The greatest advantage of a living trust as opposed to a will is that it eliminates the lengthy and expensive process of probate. Probate can take years to assess the property, pay taxes and outstanding debts, and distribute the remaining assets to the designated beneficiaries. Fees payable to attorneys and personal representatives are dictated by law and typically are based upon the gross, not net, value of your estate, and can eat up tens of thousands of dollars of your estate. And a trust, unlike a will, does not need to be filed with the Court which protects your family’s privacy.
There are two types of living trusts: Revocable and Irrevocable. A revocable trust, by its nature, offers a lot of flexibility. The trustor (the person who creates the trust) keeps control of the assets, and has the ability to revoke or amend the trust at any time during his or her lifetime and while they have legal capacity. The trustor still owns and controls the property in the trust and when the trustor passes away, the assets are easily transferred to the intended beneficiaries without the need for probate.

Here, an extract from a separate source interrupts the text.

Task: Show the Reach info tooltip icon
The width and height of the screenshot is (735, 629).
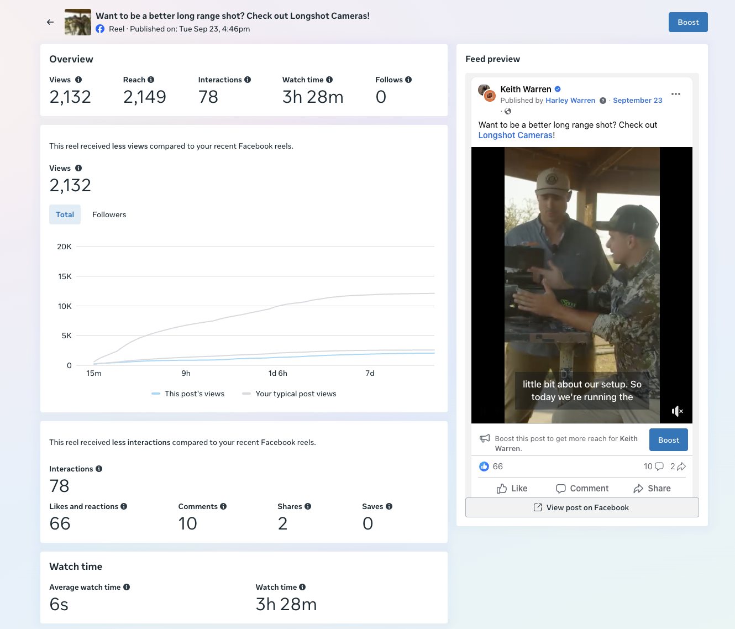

Irrevocable trusts are less commonly used than revocable living trusts, but have some advantages over revocable living trusts—mainly tax benefits and protection from creditors. However, by its design, an irrevocable trust cannot be terminated, amended, or modified at any time. It is irrevocable in every sense of the word. Once the trustor transfers assets into an irrevocable trust, they give up control of those assets for their lifetime.
Since an irrevocable trust requires you permanently give assets away during your lifetime, those assets—whether real estate, money, investments, or other property—may be protected from the trustor’s creditors. There may also be significant tax advantages (but talk to a CPA before transferring your assets into an irrevocable trust). There can be some disadvantages to the irrevocable trust, such as taxable income derived from assets in the irrevocable trust is payable by the trust, though typically at a higher rate than individuals pay. However, properly created, funded and managed irrevocable trusts can offer asset protection from creditors and Court judgments, as well as allow for tax advantages.
No one likes to think about their death or the death of a loved one, but with proper estate planning you can ensure your family and property are taken care of according to your wishes. By preparing a trust, whether revocable or irrevocable, you ensure your estate is distributed according to your wishes and you avoid the hassles and costs associated with probate.
Talk to an experienced estate planning attorney today and find out more about creating a revocable living trust or an irrevocable trust and determining which one is right for you.
I am estate planning attorney Eric Rudolph with the Law Offices of Eric A. Rudolph. We specialize in estate planning and trust & estate administration. Please call us at 760.702.4046 or e-mail Eric directly at email@example.com for more information.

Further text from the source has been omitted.